1960-1980: The company navigates through troubled waters, until Rodolfo’s son, Maurizio, takes the helm in the early Eighties to relaunch the brand.
1984: Domenico De Sole joins Gucci America Inc.
1989: Investcorp SA, a Bahrain-based investment bank with operations in London and New York, acquires 50 percent of Gucci. Maurizio Gucci retains the other half and runs the company. Dawn Mello, the former president of Bergdorf Goodman, moves to Milan as creative director.
1990: Tom Ford moves to Milan from New York to join Gucci as the company’s women’s wear designer.
1993: With $200 million in revenues, Gucci is close to liquidation. Maurizio Gucci sells his shares to Investcorp and leaves the company for good.
1994: Tom Ford is appointed creative director of Gucci, responsible for ready-to-wear, fragrances, image, advertising and store design. His first hit is the extremely sexy stiletto version of the horsebit loafer, which bows for fall-winter 1994-1995. De Sole is appointed chief operating officer.

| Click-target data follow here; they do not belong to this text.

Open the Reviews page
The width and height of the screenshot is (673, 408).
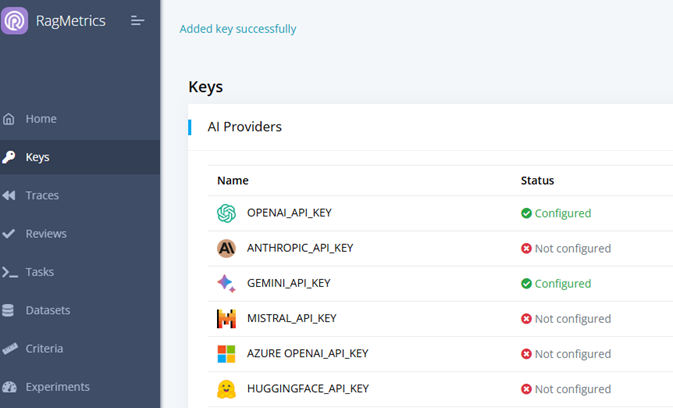point(46,234)
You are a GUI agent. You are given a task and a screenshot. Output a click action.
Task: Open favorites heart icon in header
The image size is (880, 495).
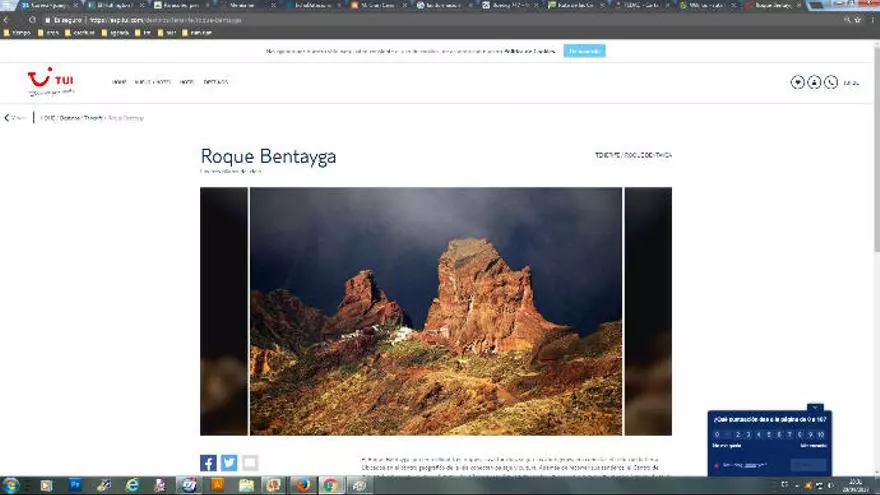click(x=797, y=82)
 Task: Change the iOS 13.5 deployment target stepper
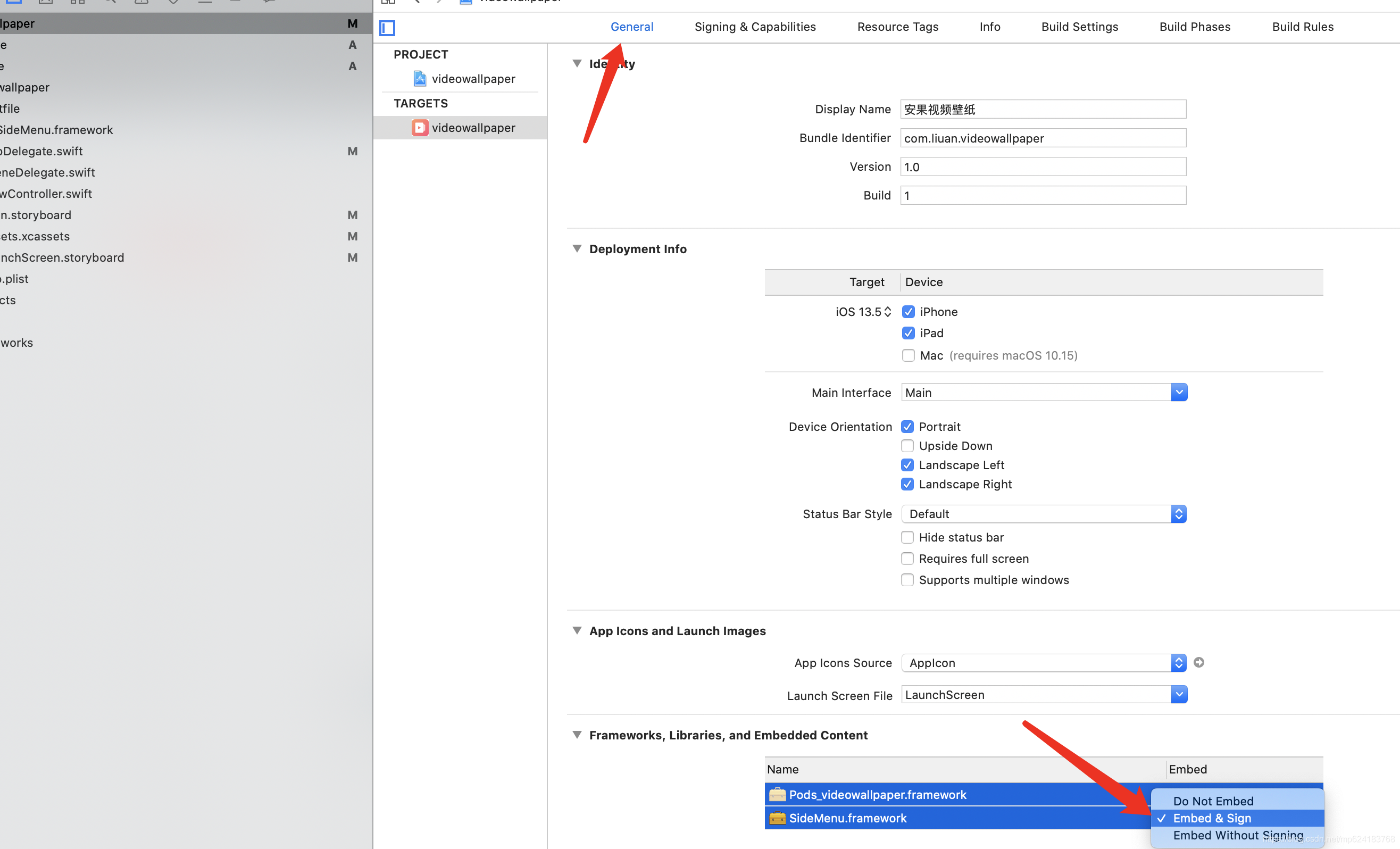[887, 311]
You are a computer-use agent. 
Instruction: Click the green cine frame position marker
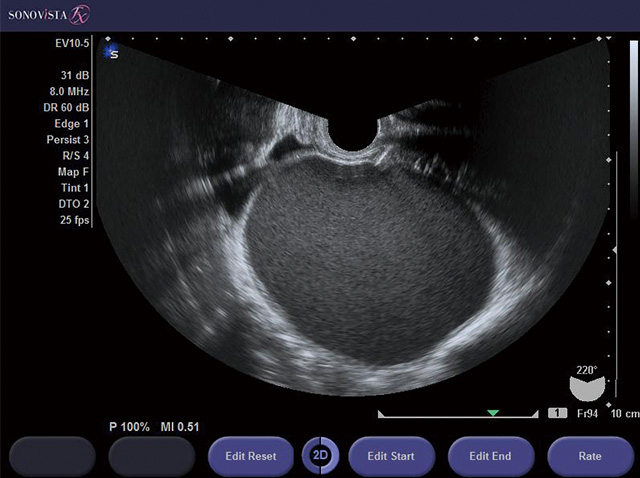coord(492,412)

1995: Gucci’s initial public offering coincides with Ford’s blockbuster fall winter 1995-96 collection with Seventies-inspired silhouettes: low-slung pants, slinky silk-satin shirts and skinny ribbed sweaters, all worn under nipped mohair and frock coats.
Madonna dresses head-to-toe Gucci at the MTV Video Music Awards.
De Sole becomes chairman of the board and chief executive officer of Gucci Group N.V.
1996: Ford wins the CFDA Award for international designer of the year, the first of 20 awards he will collect throughout his Gucci career.
1997: Gucci acquires Swiss group Severin Montres, its watch licensor for 23 years.
1999: In March, Gucci enters a strategic alliance with the French Group Pinault-Printemps-Redoute (PPR) to fight off a takeover by rival French conglomerate, LVMH Moët Hennessy Louis Vuitton. The same year, Gucci uses the funds it received from PPR to acquire Yves Saint Laurent and Sanofi Beautè and a controlling stake in Sergio Rossi. Ford becomes creative director of Yves Saint Laurent ready-to-wear.
2000: Gucci acquires Boucheron, the fabled French jewelry house, and signs an agreement to acquire 51 percent of Alexander McQueen and Bedat & Co., the luxury watch producer.
2001: In September, at the end of a three-year litigation with LVMH, an agreement stating the French company’s definitive exit from Gucci’s capital is reached. On the basis of this agreement, PPR undertakes to guarantee to all shareholders the option to sell their Gucci Group shares in March 2004 at a fixed price of $101.50 per share, subsequently reduced to $85.52 per share.
Also during the year, Gucci acquires a majority stake in accessories maker Bottega Veneta, 50 percent of Stella McCartney and all of Balenciaga.
2003: On Nov. 4, PPR announces that it will not renew the contracts of Ford and De Sole and that they will leave Gucci on April 30, 2004. The two men said later that the breakdown in talks resulted from the issue of management control of Gucci as well as PPR wanting Ford to give up designing Yves Saint Laurent.
2004: With the fall-winter 2004-2005 collection, highlighted by knockout evening numbers, fabulous coats, sexy silhouettes and dragon-buckle bags, Ford takes his last bow on the Gucci runway. Ford considers a career in Hollywood, while De Sole plans to move to South Carolina. Ford is replaced at Yves Saint Laurent by Stefano Pilati and at Gucci by the trio of Alessandra Facchinetti, Frida Giannini and John Ray.